In January 2016, the Museum is adding another must-see exhibit to its world-famous Fossil Halls: a cast of a 122-foot-long dinosaur. This species is so new that it has not yet been formally named by the paleontologists who discovered it.
Paleontologists suggest this dinosaur, a giant herbivore that belongs to a group known as titanosaurs, weighed in at around 70 tons. The species lived in the forests of today’s Patagonia about 100 to 95 million years ago, during the Late Cretaceous period, and is one of the largest dinosaurs ever discovered.
The remains were excavated in the Patagonian desert region of Argentina by a team from the Museum of Paleontology Egidio Feruglio led by José Luis Carballido and Diego Pol, who received his Ph.D. at the American Museum of Natural History.

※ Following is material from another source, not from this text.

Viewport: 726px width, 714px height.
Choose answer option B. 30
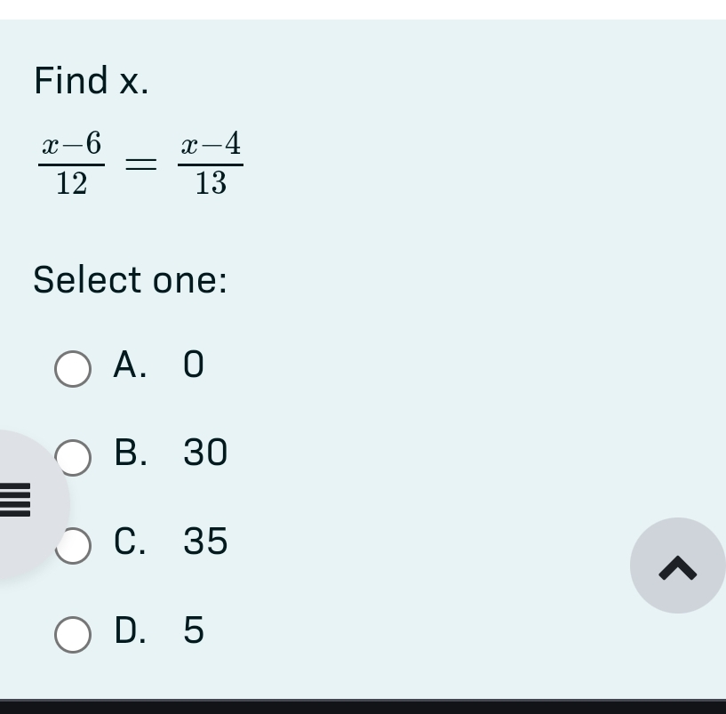pos(169,453)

The titanosaur cast, which will be installed in the Wallach Orientation Center on the fourth floor, will replace a life-sized—but, by comparison, diminutive—fleshed-out model of a juvenile Barosaurus that has been on display since the completion of the fourth floor in June 1996.
The new, much larger occupant will graze the gallery’s approximately 19-foot-high ceilings, and its 122-foot-length is just a bit too long for its new home. Instead, its neck and head will extend out towards the elevator banks, welcoming visitors to the “dinosaur” floor.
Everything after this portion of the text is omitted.